ふてくされて現実逃避をするのが許されるのは、やれるだけの努力をした上で届かなかった者だけである。
話を聞いた限りでは、彼が努力していたようには思えない。
もっともこのゲームの中でのエルフというのは、寿命が長いせいかあまり自己を高めるというような行動はとらない傾向にある。
人生における制限時間が長過ぎるため、普通に行動していてもそれなりの結果を出すことができるからだろう。
そのため年功序列の傾向が強いというか、そもそも長く生きた先達を若輩者が実力で上回るのは難しい。長子相続という伝統もそこから来ていると思われる。

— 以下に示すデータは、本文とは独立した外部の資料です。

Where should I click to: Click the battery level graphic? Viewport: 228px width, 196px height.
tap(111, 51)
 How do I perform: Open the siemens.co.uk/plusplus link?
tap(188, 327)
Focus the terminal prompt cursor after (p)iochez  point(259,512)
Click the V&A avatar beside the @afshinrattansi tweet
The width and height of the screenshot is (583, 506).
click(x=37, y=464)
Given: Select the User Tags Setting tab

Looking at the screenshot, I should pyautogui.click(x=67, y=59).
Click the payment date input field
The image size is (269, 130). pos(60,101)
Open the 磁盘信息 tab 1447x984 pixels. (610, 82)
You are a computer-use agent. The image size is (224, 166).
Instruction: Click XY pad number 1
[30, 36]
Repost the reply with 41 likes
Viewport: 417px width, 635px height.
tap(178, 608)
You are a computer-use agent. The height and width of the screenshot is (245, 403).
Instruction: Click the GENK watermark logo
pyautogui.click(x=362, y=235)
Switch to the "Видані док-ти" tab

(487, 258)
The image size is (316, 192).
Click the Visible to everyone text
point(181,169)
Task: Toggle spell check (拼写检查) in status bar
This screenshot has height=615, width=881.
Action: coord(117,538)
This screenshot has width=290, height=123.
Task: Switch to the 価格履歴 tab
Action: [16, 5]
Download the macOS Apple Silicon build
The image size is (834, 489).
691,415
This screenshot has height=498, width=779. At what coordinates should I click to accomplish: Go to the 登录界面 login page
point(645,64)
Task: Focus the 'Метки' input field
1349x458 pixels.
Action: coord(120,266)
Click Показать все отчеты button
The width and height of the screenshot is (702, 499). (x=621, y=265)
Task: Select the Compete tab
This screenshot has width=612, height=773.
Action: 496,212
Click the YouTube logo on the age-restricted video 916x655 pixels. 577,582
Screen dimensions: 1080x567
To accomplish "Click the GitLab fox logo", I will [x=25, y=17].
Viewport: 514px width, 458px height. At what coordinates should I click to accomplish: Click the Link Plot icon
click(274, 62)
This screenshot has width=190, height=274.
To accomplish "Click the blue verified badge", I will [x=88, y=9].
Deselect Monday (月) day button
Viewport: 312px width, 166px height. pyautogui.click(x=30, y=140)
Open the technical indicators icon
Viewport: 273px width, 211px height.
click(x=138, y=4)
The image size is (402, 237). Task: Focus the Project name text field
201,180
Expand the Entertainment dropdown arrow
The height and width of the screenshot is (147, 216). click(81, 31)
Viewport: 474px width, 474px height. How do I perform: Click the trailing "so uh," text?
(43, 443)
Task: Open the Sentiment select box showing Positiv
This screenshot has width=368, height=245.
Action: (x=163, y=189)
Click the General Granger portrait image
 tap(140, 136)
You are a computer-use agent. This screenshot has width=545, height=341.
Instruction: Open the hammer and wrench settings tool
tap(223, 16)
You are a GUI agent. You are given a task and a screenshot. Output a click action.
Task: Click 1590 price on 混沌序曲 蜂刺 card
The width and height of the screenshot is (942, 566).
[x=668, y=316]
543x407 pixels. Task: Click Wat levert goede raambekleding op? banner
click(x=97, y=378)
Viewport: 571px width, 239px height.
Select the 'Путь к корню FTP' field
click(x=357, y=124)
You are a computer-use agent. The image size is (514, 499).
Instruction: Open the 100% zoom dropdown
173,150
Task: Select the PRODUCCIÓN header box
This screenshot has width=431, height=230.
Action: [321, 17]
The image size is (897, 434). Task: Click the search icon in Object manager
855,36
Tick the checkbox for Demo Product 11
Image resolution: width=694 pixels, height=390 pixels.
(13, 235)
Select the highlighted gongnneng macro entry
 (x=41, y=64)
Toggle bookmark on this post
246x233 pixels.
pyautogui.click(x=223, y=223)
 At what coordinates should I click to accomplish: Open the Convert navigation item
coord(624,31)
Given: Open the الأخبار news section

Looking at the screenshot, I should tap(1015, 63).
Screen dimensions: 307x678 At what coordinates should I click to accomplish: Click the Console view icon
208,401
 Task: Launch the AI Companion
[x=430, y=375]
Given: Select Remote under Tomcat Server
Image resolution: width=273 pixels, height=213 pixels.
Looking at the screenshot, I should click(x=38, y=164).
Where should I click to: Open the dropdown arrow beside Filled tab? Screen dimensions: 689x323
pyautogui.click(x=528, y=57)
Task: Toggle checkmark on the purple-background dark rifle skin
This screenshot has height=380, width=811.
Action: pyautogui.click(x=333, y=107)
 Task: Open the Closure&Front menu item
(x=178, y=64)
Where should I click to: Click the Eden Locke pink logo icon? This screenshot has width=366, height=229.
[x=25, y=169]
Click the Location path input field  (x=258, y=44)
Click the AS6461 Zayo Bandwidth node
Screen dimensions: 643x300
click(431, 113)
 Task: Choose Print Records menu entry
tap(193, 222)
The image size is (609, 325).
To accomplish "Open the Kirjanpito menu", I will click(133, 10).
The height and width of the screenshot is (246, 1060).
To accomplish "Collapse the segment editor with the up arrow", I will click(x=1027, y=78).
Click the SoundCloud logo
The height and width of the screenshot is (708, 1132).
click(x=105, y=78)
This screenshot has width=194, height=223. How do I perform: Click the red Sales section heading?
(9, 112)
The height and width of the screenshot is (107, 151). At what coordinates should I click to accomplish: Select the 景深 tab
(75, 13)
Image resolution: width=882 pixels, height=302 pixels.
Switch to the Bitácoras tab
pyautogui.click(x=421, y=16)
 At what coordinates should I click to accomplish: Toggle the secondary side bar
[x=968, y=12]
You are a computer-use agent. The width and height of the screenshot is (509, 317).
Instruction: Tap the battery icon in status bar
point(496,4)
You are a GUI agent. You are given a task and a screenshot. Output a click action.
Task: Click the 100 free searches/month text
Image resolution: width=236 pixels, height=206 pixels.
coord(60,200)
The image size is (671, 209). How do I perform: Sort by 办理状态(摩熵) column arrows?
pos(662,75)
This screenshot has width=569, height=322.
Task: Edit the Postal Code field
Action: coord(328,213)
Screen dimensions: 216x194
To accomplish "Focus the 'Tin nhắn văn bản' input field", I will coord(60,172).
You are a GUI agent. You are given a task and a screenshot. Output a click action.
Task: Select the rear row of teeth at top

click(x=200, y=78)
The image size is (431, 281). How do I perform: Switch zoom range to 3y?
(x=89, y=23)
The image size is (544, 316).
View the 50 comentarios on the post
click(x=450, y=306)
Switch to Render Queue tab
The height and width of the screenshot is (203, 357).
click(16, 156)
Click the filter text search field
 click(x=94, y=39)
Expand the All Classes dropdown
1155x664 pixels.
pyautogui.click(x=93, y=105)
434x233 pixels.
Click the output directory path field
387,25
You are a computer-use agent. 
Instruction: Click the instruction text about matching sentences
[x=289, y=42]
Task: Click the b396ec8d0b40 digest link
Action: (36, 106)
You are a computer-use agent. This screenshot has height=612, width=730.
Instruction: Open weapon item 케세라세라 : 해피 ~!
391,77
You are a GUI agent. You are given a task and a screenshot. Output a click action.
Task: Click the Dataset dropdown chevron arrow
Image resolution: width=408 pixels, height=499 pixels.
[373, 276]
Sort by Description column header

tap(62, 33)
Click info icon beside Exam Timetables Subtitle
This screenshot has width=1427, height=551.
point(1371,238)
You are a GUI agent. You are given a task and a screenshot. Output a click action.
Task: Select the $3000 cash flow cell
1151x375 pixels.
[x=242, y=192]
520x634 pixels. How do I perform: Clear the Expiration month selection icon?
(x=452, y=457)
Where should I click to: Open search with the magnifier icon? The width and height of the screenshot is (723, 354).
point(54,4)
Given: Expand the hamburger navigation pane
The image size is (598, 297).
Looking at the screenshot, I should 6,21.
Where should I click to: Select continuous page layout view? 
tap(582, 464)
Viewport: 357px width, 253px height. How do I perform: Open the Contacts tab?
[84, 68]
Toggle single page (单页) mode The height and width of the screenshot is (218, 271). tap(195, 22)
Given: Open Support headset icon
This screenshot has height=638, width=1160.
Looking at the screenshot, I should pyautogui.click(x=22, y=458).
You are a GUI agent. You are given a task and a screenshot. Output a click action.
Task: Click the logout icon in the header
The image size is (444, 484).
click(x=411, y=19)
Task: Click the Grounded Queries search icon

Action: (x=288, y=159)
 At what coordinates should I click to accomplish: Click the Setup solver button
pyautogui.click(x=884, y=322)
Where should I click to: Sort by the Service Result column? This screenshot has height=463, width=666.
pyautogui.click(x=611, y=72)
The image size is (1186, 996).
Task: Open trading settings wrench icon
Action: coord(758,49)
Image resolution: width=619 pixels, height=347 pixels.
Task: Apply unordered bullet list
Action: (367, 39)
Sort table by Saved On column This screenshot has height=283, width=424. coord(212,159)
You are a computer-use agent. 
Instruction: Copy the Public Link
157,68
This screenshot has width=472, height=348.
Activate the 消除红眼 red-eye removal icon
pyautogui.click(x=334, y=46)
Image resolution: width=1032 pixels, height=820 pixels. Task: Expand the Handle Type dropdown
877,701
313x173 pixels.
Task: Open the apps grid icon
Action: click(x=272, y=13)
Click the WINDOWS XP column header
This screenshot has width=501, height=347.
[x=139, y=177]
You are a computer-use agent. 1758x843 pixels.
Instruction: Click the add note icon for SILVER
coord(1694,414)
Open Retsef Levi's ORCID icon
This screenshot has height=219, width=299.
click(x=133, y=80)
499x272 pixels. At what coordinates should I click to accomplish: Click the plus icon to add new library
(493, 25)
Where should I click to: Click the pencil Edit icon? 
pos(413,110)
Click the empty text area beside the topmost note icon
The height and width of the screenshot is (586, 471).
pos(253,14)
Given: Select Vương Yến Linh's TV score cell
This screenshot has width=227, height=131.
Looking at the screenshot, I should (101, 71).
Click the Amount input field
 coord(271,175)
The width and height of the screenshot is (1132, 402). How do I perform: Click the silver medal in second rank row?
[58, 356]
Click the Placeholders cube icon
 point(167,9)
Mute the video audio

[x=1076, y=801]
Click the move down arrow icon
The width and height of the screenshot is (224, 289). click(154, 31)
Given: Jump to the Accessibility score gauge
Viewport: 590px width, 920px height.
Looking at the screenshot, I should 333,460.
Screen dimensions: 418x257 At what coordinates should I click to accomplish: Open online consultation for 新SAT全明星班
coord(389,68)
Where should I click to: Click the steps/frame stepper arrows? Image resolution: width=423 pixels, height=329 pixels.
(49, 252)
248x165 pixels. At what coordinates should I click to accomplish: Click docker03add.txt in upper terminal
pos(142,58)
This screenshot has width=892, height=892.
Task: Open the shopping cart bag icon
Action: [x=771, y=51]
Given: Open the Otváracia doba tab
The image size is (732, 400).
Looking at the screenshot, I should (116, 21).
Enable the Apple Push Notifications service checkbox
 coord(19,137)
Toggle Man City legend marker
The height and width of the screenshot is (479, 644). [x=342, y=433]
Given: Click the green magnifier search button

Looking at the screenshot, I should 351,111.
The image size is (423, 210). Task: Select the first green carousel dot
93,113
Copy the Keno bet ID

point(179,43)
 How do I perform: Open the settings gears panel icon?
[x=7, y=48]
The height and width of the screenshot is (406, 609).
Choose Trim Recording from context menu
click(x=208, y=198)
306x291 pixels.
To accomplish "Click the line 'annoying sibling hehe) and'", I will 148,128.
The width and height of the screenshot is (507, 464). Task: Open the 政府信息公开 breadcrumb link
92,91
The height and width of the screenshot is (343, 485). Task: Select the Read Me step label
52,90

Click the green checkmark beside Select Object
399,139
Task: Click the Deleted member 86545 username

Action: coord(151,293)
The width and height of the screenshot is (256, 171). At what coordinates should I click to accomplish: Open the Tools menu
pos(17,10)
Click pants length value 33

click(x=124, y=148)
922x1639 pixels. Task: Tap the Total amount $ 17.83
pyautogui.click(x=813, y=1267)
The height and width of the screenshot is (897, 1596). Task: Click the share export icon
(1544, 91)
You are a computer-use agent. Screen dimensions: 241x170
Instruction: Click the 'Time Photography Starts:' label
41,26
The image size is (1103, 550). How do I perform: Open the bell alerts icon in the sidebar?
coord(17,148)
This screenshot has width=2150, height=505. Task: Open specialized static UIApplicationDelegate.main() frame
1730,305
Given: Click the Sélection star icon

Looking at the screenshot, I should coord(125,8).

そんな価値観の社会の中、後から生まれた弟のほうが優秀だと気づいてしまった兄の胸中とはいかばかりか。
しかしやはり、それで責任を放棄して城下に逃げて遊び呆けるというのは理解できない。
「それで、どうする? レアちゃん」
「その彼には是非精霊王を目指して欲しいところだね。でもまずはそれが可能なだけの経験値を貯めてもらわなくては。とりあえずは新王が自分の近衛騎士団を創設してからかな。騎士団が結成できたら、王都の近くにボーナスステージを創設して……」
「その辺までは私がやっておくよ。手に入れた魔物たちにも仕事を与えてやりたいしね」
「そう? じゃあ任せるよ。幸いわたしもヒューマンぽく化ける事が可能になったし、新王様に十分に経験値が貯まったとわかったらこっそり宮殿に忍び込んで唆そう」
「……気をつけてね?」
「何に?」
これでも魔王になってからそれなりに長く過ごしているし、経験値の取得にしても、今回の変態騒動にしても、実験を兼ねてではあったが自身の強化には手を抜いていない。
今更ただのハイ・エルフに負けるわけがないし、仮にポートリー王が精霊王になったとしても、新米精霊王ごときにどうこうされるほど弱くもない。
『超美形』の効果もあり、初対面のNPCに対する好感度の高さにも自信がある。失敗などするわけがない。
「いや、まあ、うーん……。よし、じゃあこうしよう。行くときは私もついていくよ」
「ええ? 別にいいけど……」
レアが太刀打ちできないような存在が相手では、ライラがいたところで焼け石に水だろう。
しかしそれで安心するというのなら好きにすればいい。
近くにいればちょっとした用事を言いつけたり、便利に使ったりできるかもしれない。